*SHORT PROBLEM*. Put the entries between the lines holding "Where should I click to: Open" and "Action: (283, 131)", inclusive, into a two-column CSV with the headers instruction and reply, one row per entry. Enclose each field in quotes and replace any line breaks inside it with spaces.

*EXCERPTED RECORDS*.
↓↓↓
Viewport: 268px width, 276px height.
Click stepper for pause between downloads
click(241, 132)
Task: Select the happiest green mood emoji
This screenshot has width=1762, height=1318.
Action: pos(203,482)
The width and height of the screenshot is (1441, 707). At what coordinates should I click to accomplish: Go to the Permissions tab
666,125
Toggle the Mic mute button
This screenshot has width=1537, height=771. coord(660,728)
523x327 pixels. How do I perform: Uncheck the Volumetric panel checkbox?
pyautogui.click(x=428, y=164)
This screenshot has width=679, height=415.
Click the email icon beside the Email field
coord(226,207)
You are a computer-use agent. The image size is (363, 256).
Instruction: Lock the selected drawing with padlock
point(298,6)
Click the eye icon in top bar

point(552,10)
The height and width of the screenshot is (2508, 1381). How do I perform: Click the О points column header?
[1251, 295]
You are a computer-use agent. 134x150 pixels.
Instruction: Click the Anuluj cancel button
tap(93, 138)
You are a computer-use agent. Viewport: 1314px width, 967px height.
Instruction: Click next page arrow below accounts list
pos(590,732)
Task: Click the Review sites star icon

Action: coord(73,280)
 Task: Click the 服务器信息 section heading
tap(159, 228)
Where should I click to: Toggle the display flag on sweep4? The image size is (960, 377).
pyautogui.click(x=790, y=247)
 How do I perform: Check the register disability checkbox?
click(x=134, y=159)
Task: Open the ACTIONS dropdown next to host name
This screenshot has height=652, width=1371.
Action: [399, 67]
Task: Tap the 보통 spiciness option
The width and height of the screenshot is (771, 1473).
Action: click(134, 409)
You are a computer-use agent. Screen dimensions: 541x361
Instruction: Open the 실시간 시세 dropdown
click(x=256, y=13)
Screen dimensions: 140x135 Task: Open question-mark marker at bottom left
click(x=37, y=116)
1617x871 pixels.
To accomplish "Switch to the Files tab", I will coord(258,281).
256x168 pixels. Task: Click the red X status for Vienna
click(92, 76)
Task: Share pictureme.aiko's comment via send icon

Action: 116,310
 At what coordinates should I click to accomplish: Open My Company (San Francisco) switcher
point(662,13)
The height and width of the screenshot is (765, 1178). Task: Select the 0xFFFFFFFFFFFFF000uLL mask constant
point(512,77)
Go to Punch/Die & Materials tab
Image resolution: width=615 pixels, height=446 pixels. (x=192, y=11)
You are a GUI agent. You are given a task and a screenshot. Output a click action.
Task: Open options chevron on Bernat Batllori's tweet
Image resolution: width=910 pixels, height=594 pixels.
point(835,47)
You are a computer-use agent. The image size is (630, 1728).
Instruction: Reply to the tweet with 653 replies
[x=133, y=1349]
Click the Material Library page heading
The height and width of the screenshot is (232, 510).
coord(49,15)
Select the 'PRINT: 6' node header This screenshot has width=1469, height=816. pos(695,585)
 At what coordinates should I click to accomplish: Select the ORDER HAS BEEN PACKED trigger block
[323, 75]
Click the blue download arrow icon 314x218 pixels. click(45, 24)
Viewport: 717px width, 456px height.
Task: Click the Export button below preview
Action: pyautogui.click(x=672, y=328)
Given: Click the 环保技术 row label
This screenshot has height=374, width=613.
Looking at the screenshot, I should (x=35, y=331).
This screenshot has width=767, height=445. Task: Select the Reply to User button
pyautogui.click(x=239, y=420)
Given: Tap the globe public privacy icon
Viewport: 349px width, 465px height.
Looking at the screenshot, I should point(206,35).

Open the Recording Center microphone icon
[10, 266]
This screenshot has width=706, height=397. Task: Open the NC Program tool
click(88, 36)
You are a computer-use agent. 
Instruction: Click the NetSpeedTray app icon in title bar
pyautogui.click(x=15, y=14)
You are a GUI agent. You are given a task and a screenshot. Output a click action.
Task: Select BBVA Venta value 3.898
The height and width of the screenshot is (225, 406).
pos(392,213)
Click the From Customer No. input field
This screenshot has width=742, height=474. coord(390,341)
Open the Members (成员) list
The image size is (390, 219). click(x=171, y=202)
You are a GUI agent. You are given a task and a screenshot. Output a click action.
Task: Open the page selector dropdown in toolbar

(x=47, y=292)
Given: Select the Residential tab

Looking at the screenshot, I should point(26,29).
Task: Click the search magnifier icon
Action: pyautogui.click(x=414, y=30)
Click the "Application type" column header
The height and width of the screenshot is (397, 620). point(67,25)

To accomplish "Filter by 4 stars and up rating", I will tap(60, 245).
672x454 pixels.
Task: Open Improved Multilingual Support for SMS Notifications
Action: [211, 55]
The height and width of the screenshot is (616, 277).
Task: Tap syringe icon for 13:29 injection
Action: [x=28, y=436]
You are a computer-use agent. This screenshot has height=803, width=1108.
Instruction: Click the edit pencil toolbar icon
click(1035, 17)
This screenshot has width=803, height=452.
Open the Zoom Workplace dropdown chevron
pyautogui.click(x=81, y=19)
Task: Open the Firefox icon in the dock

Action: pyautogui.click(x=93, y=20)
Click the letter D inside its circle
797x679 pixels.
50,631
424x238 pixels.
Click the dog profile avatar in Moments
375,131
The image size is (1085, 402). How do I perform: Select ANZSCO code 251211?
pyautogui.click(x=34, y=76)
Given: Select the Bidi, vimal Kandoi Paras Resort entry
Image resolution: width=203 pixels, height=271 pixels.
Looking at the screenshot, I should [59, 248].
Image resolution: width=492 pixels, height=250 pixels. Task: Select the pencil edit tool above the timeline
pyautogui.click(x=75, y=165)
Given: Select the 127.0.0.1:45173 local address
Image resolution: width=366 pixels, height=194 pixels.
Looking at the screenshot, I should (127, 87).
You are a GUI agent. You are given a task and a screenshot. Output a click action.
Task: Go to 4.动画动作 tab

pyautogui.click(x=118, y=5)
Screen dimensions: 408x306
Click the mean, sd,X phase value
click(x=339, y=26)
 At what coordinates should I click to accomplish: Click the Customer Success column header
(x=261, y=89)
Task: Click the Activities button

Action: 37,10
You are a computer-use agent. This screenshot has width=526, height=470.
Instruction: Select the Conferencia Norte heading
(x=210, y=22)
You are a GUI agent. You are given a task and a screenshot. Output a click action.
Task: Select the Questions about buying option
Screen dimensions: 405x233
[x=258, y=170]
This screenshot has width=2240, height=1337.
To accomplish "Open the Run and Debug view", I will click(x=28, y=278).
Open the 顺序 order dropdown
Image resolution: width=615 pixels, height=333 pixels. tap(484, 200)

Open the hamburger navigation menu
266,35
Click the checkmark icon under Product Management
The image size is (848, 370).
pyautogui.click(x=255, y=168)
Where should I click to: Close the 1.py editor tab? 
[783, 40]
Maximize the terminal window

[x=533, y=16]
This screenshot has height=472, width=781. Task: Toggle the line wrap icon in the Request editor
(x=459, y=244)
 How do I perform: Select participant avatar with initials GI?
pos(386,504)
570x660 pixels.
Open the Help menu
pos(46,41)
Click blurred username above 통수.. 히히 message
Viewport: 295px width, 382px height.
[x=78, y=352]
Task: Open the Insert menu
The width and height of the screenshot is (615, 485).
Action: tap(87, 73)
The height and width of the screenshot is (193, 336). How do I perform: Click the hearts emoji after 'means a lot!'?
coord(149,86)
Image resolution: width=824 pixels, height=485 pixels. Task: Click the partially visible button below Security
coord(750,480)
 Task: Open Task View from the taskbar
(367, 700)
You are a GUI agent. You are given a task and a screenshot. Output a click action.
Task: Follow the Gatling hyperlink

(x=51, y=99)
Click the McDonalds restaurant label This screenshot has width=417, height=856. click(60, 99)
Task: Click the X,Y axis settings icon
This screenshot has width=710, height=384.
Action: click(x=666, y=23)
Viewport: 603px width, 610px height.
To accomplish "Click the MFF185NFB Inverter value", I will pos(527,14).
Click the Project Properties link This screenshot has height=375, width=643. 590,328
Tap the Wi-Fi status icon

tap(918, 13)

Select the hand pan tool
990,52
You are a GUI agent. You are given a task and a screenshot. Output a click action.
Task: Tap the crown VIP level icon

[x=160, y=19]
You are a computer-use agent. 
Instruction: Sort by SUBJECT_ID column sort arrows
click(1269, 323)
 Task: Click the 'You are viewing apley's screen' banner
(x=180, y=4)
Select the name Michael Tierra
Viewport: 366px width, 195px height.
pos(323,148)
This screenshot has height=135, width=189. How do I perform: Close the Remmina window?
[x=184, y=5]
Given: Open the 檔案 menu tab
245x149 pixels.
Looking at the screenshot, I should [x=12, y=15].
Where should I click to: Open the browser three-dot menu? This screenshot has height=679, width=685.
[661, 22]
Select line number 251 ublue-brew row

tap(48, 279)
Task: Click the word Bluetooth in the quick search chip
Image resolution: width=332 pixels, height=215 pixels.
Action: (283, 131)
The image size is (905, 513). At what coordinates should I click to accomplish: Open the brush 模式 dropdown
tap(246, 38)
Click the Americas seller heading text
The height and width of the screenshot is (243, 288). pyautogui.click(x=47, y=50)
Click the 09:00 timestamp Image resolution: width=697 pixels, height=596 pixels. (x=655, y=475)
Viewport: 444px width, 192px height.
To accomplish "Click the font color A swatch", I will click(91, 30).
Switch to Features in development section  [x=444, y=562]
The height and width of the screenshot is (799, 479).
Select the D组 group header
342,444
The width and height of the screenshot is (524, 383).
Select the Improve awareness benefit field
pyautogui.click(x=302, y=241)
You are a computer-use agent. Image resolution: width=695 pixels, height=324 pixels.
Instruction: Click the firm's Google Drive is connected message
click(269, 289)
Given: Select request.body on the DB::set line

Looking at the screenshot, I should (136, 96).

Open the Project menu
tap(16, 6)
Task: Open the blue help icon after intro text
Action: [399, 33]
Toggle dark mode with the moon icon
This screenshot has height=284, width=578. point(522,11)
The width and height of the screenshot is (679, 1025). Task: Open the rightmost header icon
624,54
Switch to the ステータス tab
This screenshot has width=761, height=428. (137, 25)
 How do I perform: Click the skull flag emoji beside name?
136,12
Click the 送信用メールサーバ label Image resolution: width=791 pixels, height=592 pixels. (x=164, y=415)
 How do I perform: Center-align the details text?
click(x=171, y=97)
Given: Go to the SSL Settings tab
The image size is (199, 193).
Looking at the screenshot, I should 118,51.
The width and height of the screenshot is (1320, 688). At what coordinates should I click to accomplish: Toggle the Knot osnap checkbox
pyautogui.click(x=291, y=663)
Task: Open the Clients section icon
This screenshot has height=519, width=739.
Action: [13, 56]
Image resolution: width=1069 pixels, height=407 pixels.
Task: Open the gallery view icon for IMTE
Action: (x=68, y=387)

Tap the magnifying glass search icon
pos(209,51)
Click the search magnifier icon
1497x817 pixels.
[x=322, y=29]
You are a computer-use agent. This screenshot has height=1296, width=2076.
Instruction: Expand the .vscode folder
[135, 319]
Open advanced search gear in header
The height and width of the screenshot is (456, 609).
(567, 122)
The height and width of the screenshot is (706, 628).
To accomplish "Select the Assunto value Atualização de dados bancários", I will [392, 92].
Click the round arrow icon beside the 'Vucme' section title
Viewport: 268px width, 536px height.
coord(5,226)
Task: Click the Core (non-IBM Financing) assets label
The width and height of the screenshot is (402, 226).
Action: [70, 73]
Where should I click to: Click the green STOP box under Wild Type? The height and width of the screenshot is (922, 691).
↑↑↑
*CORRECT RESPONSE*.
instruction,reply
"Where should I click to: Open the browser three-dot menu? This screenshot has height=679, width=685.","[661, 22]"
"Select line number 251 ublue-brew row","tap(48, 279)"
"Task: Click the word Bluetooth in the quick search chip Image resolution: width=332 pixels, height=215 pixels.","Action: (283, 131)"